AIM OF THE EXERCISE: Reproduce the entries word for word, from the very first line through the line that contains "tap(196, 332)", with both ends included.

(Entries from a pointing dataset)
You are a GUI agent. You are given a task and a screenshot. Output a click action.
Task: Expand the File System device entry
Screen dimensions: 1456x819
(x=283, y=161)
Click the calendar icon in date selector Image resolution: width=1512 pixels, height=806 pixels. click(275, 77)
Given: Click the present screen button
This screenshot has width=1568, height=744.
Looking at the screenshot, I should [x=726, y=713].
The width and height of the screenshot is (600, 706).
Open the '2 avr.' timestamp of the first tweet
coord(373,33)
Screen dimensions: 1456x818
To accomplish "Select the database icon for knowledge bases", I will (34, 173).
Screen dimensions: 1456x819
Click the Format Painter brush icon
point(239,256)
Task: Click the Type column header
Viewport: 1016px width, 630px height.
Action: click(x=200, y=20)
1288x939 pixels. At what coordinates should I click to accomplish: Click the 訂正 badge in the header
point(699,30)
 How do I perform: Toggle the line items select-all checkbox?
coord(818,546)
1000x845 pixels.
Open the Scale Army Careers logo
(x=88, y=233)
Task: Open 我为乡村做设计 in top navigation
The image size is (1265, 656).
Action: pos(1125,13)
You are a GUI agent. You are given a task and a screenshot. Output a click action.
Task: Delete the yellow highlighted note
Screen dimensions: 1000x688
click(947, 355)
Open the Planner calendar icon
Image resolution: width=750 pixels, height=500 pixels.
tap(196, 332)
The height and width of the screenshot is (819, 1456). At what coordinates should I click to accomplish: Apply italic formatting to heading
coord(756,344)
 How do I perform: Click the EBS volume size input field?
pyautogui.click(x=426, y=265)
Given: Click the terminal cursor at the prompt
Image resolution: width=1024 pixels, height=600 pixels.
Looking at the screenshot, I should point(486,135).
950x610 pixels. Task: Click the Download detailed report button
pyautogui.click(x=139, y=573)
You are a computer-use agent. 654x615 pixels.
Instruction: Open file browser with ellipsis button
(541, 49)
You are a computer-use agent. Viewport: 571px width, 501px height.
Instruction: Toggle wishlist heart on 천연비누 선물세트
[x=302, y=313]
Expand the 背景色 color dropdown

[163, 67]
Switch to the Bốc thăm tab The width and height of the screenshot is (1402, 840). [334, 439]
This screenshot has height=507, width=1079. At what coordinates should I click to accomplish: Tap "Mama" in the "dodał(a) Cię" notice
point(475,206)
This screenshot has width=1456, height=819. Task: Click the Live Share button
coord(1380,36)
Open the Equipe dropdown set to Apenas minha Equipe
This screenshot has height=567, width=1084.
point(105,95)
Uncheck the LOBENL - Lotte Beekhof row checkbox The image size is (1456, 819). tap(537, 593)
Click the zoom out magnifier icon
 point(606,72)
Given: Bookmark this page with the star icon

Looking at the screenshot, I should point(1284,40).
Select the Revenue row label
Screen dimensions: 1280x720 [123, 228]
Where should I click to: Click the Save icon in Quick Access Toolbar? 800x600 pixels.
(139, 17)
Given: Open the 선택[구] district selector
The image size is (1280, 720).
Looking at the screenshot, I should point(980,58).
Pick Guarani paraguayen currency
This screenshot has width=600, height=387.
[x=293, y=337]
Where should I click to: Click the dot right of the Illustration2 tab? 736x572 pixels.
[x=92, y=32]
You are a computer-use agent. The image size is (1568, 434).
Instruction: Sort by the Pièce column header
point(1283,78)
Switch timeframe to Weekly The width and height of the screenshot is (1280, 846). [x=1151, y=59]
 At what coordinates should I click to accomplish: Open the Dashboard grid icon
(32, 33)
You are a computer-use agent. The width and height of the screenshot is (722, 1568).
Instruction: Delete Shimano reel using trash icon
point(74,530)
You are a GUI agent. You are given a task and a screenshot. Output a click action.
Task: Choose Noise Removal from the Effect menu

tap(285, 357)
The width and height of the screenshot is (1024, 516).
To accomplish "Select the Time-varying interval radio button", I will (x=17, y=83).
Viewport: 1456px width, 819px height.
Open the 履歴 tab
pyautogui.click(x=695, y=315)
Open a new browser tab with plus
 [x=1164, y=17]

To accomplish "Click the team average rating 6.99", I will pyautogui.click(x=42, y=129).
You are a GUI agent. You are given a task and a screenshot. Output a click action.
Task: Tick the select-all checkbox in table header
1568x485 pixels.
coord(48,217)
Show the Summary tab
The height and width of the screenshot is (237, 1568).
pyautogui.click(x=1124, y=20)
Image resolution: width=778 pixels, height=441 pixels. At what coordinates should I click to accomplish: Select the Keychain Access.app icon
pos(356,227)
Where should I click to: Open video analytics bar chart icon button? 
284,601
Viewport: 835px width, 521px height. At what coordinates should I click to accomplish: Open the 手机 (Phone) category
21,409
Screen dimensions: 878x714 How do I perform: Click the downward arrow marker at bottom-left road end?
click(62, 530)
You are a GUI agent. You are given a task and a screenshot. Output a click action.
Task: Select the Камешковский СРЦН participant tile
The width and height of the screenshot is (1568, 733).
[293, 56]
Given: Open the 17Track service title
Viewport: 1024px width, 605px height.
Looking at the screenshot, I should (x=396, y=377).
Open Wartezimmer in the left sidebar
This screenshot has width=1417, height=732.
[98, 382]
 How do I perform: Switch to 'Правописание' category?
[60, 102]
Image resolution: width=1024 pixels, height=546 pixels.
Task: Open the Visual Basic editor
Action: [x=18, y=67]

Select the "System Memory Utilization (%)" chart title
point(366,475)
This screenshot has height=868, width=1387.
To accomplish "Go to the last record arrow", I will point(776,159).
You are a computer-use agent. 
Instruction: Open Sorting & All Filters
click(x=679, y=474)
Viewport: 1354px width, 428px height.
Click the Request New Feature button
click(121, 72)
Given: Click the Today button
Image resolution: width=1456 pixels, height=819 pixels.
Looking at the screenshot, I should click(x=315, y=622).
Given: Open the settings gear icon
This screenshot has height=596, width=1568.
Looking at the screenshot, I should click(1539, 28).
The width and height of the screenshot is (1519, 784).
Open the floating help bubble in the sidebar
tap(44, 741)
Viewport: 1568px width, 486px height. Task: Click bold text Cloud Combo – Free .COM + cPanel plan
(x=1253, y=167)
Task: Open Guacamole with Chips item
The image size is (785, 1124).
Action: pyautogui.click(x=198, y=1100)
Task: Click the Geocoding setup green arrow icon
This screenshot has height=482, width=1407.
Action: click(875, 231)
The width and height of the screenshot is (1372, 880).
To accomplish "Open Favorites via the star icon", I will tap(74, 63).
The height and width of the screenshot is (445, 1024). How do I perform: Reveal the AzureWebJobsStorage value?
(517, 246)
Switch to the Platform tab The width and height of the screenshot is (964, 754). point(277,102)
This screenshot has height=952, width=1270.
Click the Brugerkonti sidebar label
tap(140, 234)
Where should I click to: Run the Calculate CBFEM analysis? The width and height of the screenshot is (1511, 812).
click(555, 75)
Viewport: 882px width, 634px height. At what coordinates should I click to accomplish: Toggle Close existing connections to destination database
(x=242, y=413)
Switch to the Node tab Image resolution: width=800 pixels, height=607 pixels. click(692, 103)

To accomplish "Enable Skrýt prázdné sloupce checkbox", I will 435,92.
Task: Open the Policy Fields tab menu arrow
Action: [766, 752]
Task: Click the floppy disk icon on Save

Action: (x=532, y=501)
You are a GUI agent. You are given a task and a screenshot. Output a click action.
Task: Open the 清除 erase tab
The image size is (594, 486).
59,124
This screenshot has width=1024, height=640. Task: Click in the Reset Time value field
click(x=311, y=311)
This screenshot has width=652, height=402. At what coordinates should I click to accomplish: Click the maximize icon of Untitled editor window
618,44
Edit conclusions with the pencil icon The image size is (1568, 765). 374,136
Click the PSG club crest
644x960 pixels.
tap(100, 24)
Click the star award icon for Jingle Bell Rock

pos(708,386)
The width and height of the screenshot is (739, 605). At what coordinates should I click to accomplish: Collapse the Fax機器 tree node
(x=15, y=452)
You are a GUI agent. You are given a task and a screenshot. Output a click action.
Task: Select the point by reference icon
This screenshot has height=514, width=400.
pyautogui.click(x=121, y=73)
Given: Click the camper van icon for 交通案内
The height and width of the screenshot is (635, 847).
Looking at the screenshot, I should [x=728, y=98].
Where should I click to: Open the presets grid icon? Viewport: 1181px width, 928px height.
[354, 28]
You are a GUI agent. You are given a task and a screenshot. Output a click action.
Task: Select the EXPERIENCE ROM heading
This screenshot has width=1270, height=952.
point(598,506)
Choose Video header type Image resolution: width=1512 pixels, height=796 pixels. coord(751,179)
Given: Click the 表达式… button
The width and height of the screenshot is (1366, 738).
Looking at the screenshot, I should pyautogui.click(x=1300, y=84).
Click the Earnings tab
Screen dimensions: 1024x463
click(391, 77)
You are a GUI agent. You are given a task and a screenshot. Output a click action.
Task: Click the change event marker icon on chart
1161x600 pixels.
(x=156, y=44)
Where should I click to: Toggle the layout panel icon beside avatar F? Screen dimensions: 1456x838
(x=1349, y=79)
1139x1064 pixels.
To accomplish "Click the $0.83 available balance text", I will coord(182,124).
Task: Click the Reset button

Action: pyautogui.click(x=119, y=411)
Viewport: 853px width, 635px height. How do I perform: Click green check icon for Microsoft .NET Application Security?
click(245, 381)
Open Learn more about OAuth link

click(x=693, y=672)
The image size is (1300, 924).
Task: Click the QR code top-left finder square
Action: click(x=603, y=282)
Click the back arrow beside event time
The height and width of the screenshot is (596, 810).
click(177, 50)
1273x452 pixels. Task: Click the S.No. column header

ANSWER:
You are a GUI agent. You are given a task and a screenshot. Output a click action.
Task: Expand the File System device entry
Screen dimensions: 1456x819
(x=283, y=161)
Click the calendar icon in date selector Image resolution: width=1512 pixels, height=806 pixels. click(275, 77)
Given: Click the present screen button
This screenshot has width=1568, height=744.
Looking at the screenshot, I should [x=726, y=713].
The width and height of the screenshot is (600, 706).
Open the '2 avr.' timestamp of the first tweet
coord(373,33)
Screen dimensions: 1456x818
To accomplish "Select the database icon for knowledge bases", I will (34, 173).
Screen dimensions: 1456x819
Click the Format Painter brush icon
point(239,256)
Task: Click the Type column header
Viewport: 1016px width, 630px height.
Action: click(x=200, y=20)
1288x939 pixels. At what coordinates should I click to accomplish: Click the 訂正 badge in the header
point(699,30)
 How do I perform: Toggle the line items select-all checkbox?
coord(818,546)
1000x845 pixels.
Open the Scale Army Careers logo
(x=88, y=233)
Task: Open 我为乡村做设计 in top navigation
The image size is (1265, 656).
Action: pos(1125,13)
You are a GUI agent. You are given a task and a screenshot. Output a click action.
Task: Delete the yellow highlighted note
Screen dimensions: 1000x688
click(947, 355)
Open the Planner calendar icon
Image resolution: width=750 pixels, height=500 pixels.
tap(196, 332)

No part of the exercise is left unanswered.